> _Exercise_: For the word "agent", copy every line of the material that includes it.

> _Input_:

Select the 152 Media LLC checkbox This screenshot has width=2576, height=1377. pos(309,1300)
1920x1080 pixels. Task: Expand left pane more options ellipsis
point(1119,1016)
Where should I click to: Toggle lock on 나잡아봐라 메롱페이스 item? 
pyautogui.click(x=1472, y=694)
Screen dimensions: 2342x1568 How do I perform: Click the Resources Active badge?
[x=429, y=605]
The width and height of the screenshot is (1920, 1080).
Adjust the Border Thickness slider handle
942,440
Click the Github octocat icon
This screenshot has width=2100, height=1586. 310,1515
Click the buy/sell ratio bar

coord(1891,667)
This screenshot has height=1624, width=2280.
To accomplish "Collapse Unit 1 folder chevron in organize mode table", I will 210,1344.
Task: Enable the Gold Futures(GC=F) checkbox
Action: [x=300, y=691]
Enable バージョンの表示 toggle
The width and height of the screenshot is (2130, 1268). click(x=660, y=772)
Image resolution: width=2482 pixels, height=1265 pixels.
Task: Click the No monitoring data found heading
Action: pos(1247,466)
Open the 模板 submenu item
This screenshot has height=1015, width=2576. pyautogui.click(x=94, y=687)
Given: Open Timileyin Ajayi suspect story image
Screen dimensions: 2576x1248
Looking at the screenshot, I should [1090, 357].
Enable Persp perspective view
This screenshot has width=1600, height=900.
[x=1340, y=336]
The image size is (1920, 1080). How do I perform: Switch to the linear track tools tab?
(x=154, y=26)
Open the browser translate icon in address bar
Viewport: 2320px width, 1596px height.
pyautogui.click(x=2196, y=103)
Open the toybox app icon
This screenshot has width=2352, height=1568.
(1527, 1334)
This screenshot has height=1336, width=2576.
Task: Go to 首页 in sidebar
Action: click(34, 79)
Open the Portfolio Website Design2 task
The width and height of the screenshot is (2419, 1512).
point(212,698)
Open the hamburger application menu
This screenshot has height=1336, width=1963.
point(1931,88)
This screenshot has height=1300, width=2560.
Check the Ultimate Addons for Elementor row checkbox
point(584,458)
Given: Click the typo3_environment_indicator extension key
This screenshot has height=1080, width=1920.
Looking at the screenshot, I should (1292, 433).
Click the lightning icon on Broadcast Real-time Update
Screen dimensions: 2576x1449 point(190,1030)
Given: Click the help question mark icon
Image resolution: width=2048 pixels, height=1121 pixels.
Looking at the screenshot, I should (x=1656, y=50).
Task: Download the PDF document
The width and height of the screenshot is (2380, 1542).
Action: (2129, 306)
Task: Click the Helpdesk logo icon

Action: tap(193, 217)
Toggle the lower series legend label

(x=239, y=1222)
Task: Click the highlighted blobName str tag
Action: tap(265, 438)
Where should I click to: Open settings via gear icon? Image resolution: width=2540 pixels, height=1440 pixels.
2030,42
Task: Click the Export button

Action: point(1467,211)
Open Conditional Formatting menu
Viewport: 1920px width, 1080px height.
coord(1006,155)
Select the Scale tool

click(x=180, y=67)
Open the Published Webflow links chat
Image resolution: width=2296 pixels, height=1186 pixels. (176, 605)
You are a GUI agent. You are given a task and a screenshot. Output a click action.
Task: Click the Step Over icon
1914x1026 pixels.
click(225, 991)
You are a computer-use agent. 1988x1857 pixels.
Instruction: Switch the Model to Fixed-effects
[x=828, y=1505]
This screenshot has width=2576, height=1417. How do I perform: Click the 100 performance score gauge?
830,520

> _Your solution_:
You are a GUI agent. You are given a task and a screenshot. Output a click action.
You are a computer-use agent. 1988x1857 pixels.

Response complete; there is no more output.